EXERCISE PROMPT:
What is needed is an exact copy of the line where "The width and height of the screenshot is (576, 346)." appears plus every later line in the material.

EXTRACTED DATA:
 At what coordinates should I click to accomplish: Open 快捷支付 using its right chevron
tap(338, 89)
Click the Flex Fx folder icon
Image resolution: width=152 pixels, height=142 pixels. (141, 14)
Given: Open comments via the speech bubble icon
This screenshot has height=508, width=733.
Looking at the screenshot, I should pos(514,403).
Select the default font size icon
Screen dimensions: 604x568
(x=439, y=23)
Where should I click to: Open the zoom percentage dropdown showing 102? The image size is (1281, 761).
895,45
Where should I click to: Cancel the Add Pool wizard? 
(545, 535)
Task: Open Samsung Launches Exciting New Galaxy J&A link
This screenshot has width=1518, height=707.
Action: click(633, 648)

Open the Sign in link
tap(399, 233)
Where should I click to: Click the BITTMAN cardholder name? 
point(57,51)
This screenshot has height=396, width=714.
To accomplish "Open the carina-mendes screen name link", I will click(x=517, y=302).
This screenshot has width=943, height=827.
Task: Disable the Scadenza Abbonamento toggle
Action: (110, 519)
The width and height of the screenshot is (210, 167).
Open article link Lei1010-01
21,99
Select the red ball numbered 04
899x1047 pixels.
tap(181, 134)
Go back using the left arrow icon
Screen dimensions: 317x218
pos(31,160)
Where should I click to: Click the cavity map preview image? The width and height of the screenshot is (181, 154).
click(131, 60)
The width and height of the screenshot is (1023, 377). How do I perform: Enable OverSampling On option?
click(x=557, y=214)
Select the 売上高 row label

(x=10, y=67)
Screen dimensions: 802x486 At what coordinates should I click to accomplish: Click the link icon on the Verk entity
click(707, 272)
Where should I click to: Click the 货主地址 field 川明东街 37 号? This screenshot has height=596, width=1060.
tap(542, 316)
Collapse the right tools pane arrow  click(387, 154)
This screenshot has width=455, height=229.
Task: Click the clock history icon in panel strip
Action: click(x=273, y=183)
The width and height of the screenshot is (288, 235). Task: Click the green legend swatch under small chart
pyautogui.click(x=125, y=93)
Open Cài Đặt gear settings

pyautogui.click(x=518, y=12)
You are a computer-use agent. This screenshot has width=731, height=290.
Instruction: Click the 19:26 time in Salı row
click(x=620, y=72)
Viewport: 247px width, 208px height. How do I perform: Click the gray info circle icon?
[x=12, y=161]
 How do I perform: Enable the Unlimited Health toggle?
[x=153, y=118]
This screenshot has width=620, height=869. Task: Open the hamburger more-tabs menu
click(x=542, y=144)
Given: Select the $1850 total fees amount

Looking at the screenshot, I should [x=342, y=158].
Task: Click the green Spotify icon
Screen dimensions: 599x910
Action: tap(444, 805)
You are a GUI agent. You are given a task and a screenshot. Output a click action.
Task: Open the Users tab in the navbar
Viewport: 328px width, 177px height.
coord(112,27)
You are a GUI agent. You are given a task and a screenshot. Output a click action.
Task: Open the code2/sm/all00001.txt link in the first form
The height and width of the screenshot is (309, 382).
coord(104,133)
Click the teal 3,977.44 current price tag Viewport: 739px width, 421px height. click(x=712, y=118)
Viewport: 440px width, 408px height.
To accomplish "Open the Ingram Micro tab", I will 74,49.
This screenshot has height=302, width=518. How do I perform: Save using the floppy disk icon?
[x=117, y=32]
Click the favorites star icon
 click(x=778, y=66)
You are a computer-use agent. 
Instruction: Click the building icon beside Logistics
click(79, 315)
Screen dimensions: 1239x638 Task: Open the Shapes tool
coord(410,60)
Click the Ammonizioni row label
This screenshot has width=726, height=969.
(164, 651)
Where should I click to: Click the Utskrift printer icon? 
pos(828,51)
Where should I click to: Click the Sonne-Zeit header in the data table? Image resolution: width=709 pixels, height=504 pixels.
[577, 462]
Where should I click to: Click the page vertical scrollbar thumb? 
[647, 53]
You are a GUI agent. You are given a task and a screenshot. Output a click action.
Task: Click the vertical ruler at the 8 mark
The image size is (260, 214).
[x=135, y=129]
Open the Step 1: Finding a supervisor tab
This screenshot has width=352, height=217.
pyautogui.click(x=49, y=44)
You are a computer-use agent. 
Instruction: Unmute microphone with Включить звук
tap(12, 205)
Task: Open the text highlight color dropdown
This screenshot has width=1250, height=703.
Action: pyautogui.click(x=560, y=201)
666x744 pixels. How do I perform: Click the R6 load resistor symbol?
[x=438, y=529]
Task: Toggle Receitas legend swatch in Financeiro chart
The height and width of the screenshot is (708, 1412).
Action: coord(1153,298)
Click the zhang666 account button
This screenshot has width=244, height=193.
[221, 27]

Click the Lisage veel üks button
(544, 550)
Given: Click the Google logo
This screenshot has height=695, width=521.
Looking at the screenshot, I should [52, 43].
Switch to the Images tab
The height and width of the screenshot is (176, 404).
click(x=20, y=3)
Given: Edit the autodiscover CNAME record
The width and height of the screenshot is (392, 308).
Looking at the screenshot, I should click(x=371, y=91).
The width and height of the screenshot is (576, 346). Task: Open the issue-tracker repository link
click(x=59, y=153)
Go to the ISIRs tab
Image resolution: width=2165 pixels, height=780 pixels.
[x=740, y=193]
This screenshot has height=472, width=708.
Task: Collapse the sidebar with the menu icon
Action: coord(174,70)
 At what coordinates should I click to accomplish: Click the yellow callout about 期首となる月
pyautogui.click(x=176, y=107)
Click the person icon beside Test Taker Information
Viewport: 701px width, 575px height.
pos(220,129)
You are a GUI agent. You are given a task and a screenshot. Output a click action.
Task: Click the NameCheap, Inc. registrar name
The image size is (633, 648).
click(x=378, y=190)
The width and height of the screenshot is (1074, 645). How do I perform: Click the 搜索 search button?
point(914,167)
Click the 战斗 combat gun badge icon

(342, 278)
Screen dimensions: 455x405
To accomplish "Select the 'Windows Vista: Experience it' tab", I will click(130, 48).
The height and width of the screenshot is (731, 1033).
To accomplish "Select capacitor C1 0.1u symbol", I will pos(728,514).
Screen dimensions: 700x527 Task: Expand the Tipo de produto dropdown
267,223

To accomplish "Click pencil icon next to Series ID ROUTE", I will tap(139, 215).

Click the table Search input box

RESULT OF THE EXERCISE:
The width and height of the screenshot is (576, 346). Task: Open the issue-tracker repository link
click(x=59, y=153)
Go to the ISIRs tab
Image resolution: width=2165 pixels, height=780 pixels.
[x=740, y=193]
This screenshot has height=472, width=708.
Task: Collapse the sidebar with the menu icon
Action: coord(174,70)
 At what coordinates should I click to accomplish: Click the yellow callout about 期首となる月
pyautogui.click(x=176, y=107)
Click the person icon beside Test Taker Information
Viewport: 701px width, 575px height.
pos(220,129)
You are a GUI agent. You are given a task and a screenshot. Output a click action.
Task: Click the NameCheap, Inc. registrar name
The image size is (633, 648).
click(x=378, y=190)
The width and height of the screenshot is (1074, 645). How do I perform: Click the 搜索 search button?
point(914,167)
Click the 战斗 combat gun badge icon

(342, 278)
Screen dimensions: 455x405
To accomplish "Select the 'Windows Vista: Experience it' tab", I will click(130, 48).
The height and width of the screenshot is (731, 1033).
To accomplish "Select capacitor C1 0.1u symbol", I will pos(728,514).
Screen dimensions: 700x527 Task: Expand the Tipo de produto dropdown
267,223

To accomplish "Click pencil icon next to Series ID ROUTE", I will tap(139, 215).

Click the table Search input box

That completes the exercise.